All of this gets sent to the AI model together. That's how your assistant responds with awareness of who you are, what you've discussed before, and what's relevant right now.

How memory recall works

When you send a message, the assistant doesn't just do a keyword search. It runs a hybrid retrieval pipeline:

Your message is embedded — converted into both a dense vector (capturing meaning) and a sparse vector (capturing keywords)
Both vectors search the memory store — dense search finds semantically similar memories, sparse search finds keyword matches. Results are merged using Reciprocal Rank Fusion.
Scoring — each result gets a composite score combining semantic relevance, recency (using a logarithmic decay curve so older memories aren't wiped out too fast), and extraction confidence
Tiering — high-scoring results get priority injection into the conversation; moderate results are included as “possibly relevant”; lower scores are dropped
Staleness check — memories past their natural lifetime get demoted, even if they scored well
Two-layer injection — relevant memories are formatted and inserted as structured context, split into an identity/preference layer (who you are) and a general context layer (everything else)

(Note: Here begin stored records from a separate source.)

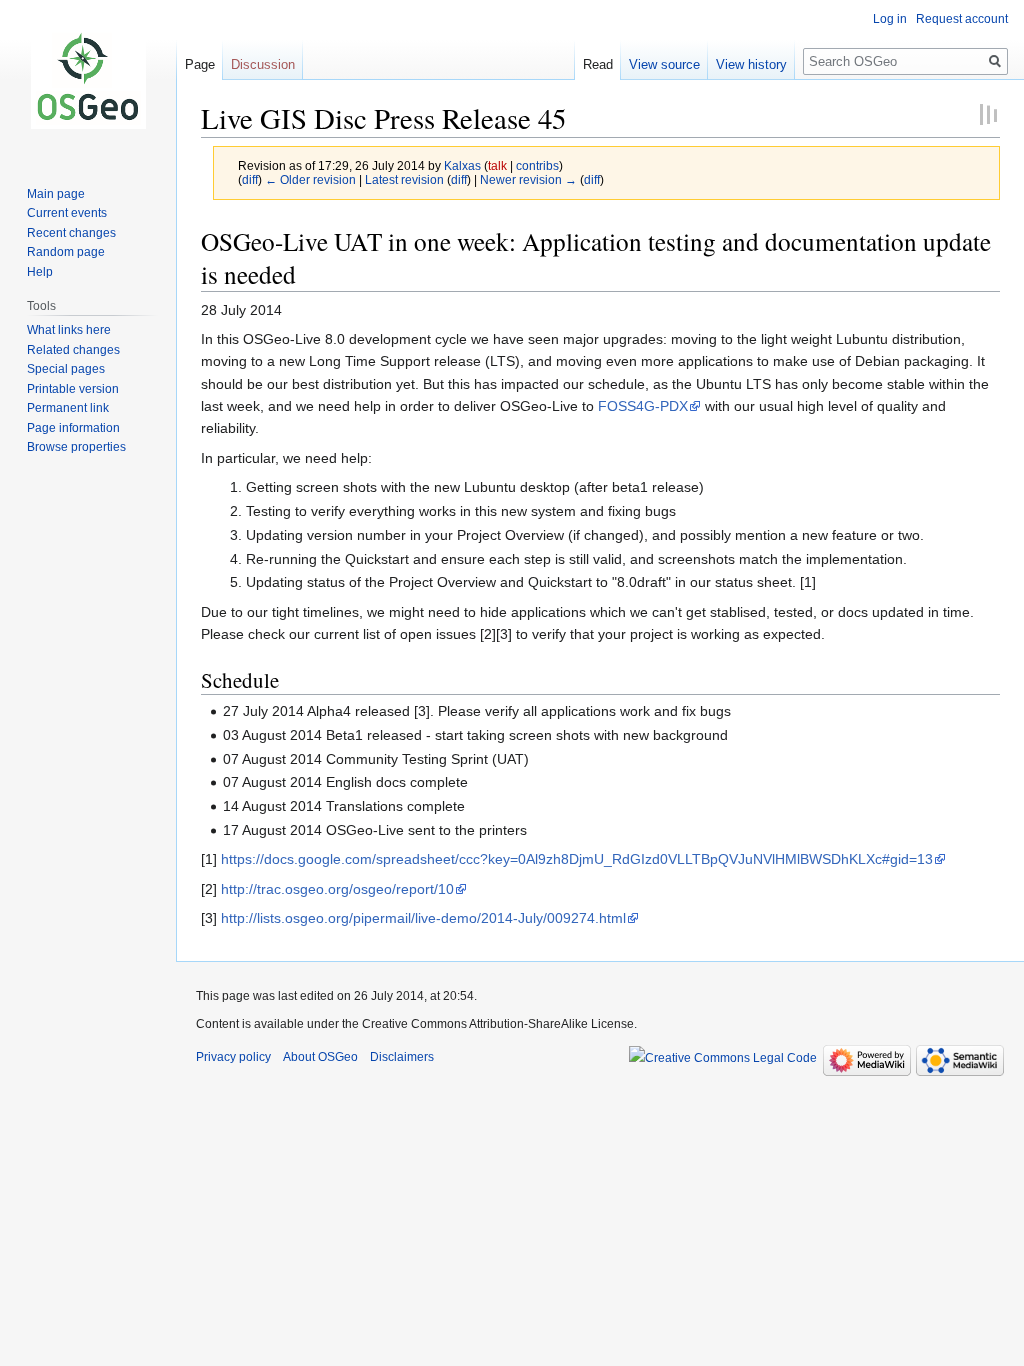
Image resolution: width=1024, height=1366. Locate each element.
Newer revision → (528, 179)
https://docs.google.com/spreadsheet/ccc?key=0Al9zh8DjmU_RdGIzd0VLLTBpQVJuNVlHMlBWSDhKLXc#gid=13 (577, 859)
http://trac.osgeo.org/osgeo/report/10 (337, 889)
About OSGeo (320, 1057)
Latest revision (404, 179)
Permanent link (68, 408)
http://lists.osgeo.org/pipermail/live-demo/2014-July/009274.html (423, 918)
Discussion (263, 64)
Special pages (66, 369)
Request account (962, 19)
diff (250, 179)
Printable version (73, 389)
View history (751, 64)
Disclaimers (402, 1057)
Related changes (73, 350)
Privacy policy (233, 1057)
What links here (69, 330)
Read (598, 64)
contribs (537, 165)
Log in (890, 19)
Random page (66, 252)
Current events (67, 213)
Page (200, 64)
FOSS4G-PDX (643, 406)
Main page (56, 194)
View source (664, 64)
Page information (73, 428)
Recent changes (71, 233)
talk (497, 165)
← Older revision (310, 179)
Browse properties (76, 447)
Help (40, 272)
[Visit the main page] (88, 80)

The budget for memory injection is dynamic — it expands or contracts based on how much room is left in the context window after workspace files, conversation history, and skill instructions.

What happens when conversations get long

Every AI model has a context window — a limit on how much text it can process at once. Your assistant manages this automatically:

Compaction — when the conversation approaches 80% of the context limit, older messages are summarized into a compact form. The summary preserves goals, decisions, constraints, file paths, errors, and open questions while dropping filler and repetition.
If that's not enough — tool results are truncated to their essentials.
If still tight — images and file contents are replaced with text descriptions.
Last resort — memory injection is scaled back to recent items only.

You won't notice this happening. The assistant keeps the conversation going smoothly — it just works with a summarized version of the earlier context rather than the full transcript.

Private conversations

You can start a private conversation that gets its own isolated memory scope. Memories from a private conversation:

Can't leak out — they won't surface in other conversations
Can read in — the private conversation can still access your shared memory pool

This is useful when you're discussing something sensitive. The assistant learns from the conversation, but those memories stay contained.

Trust and memory

Not everyone who talks to your assistant can shape its memories. Memory extraction only runs on messages from trusted actors — that's you (the guardian). Messages from trusted contacts or unknown parties are indexed for search within that conversation, but they can't create or modify your long-term memories.

This prevents external parties from injecting false facts into your assistant's memory.

Managing your memories

You have full control:

Ask what it knows: “What do you remember about me?” or “What do you know about Project Moonshot?”
Correct mistakes: “Actually, I prefer tea, not coffee.” (It'll supersede the old memory.)
Delete memories: “Forget what I told you about my dentist appointment.”
Search explicitly: “Search your memory for anything about the Q2 deadline.”
Edit files directly: Open USER.md or SOUL.md in any text editor and change whatever you want.

Privacy

Memories are stored locally on your machine — in a SQLite database and a Qdrant vector store inside ~/.vellum/workspace/data/. They don't get synced to a cloud, shared with other users, or used to train AI models.

However, memories are included in the context sent to the AI model when they're relevant to a conversation. This is how your assistant “thinks” with your context. Local storage, cloud thinking — the same trade-off as everything else in the system.

If you tell your assistant something sensitive, it may extract it as a memory and include it in future AI model calls when relevant. You can ask it to forget specific things, edit your workspace files directly, or use private conversations to keep sensitive context isolated.